EXERCISE BRIEF - The copy should begin at the line containing "The image size is (1568, 590)." and end with the last line below, every line exact and no picture included.
******
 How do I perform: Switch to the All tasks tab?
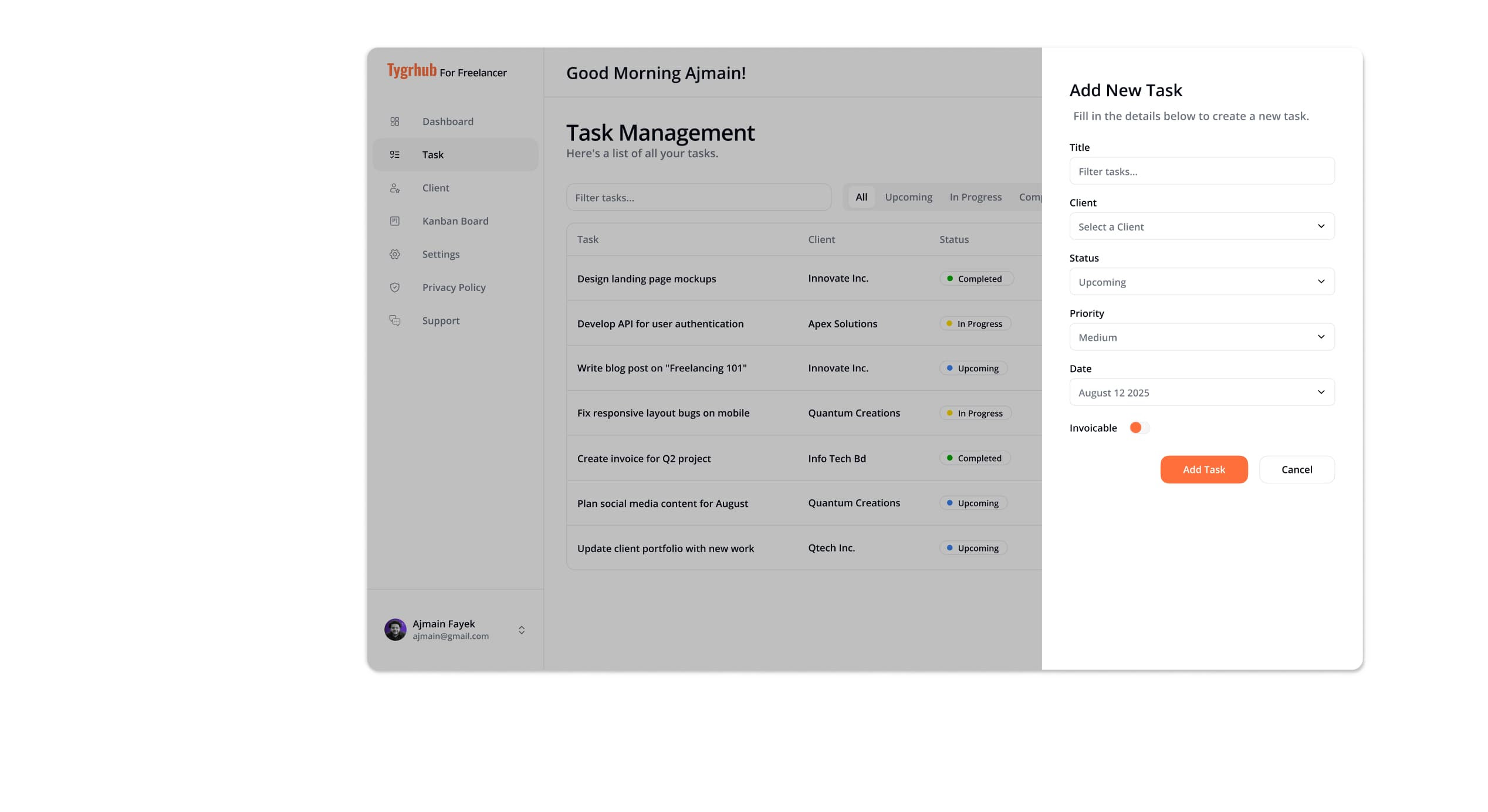click(x=861, y=197)
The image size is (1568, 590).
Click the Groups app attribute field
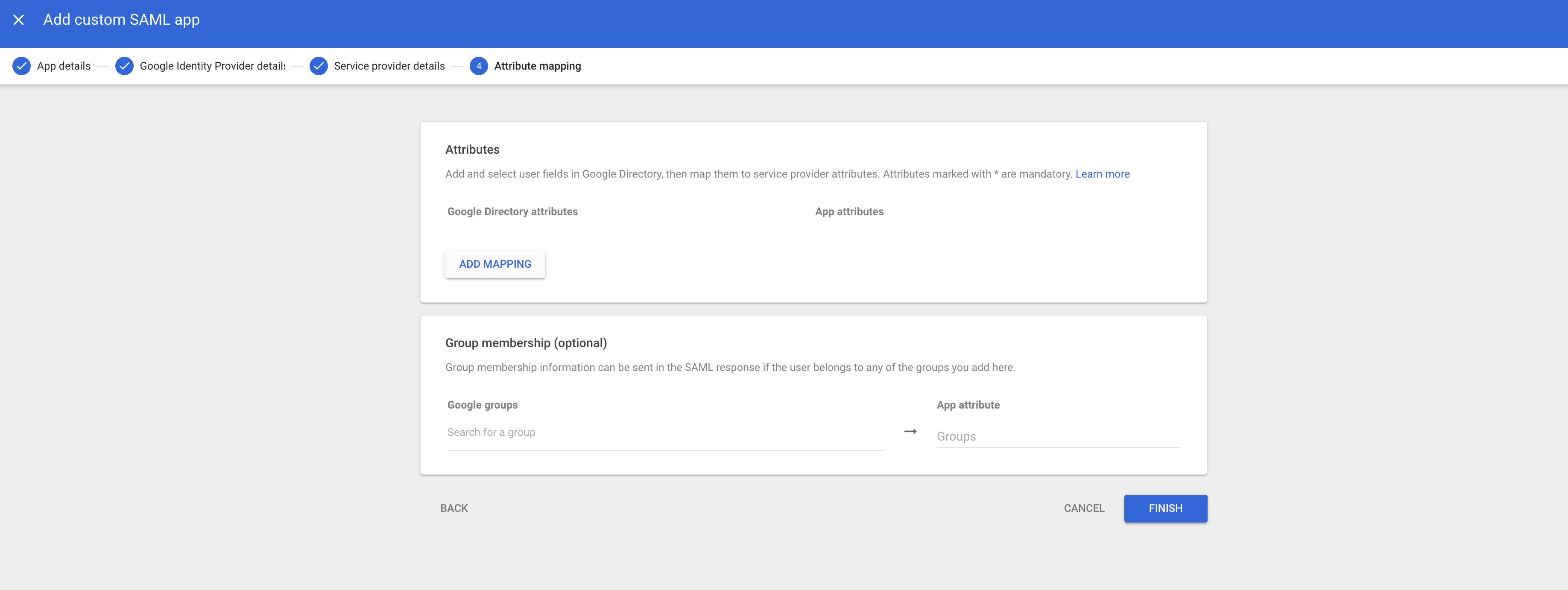(x=1057, y=436)
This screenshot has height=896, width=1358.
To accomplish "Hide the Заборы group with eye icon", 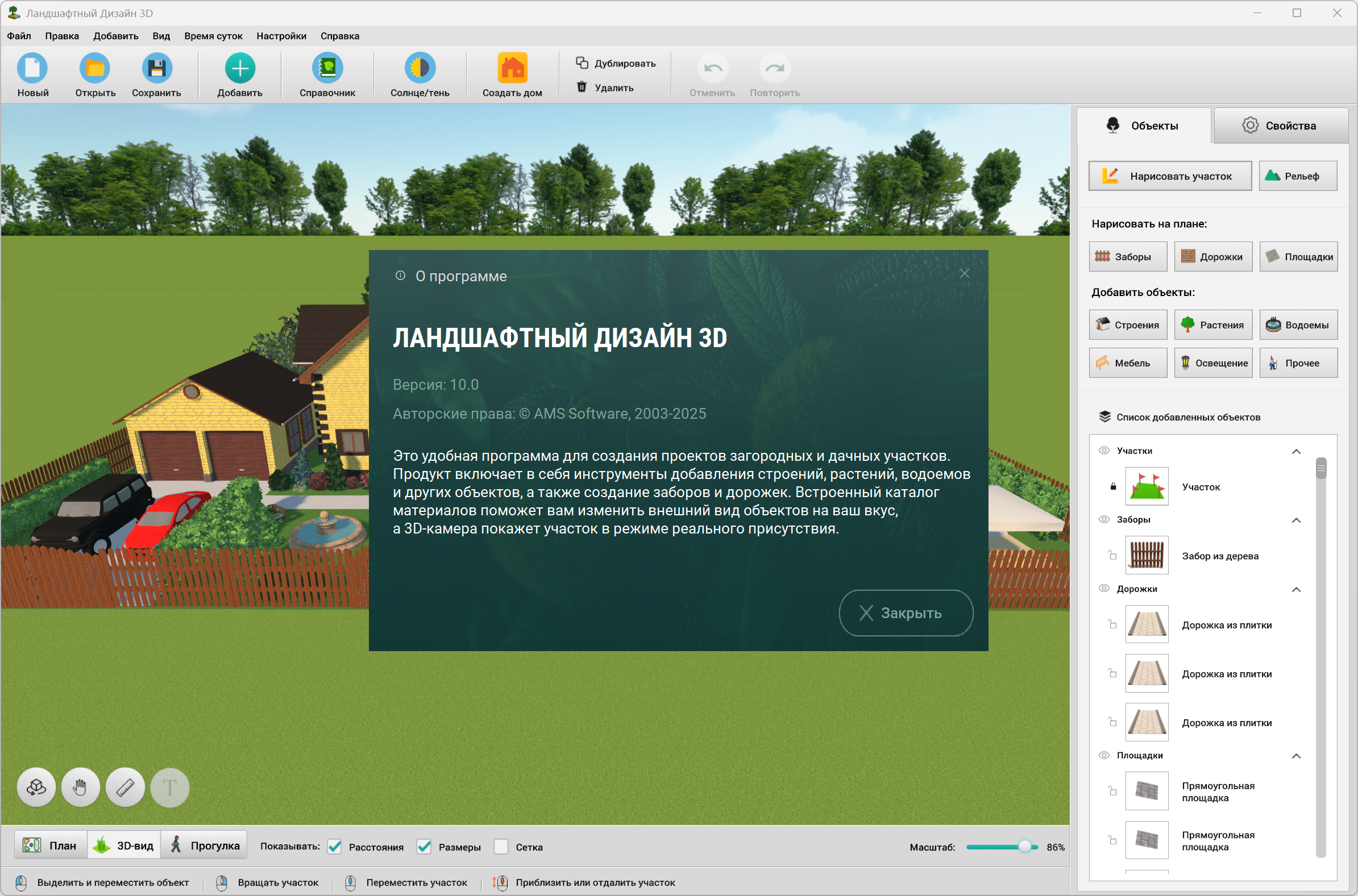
******
FINISHED TASK -
The image size is (1568, 590).
Click the Groups app attribute field
(x=1057, y=436)
This screenshot has height=896, width=1358.
To accomplish "Hide the Заборы group with eye icon", 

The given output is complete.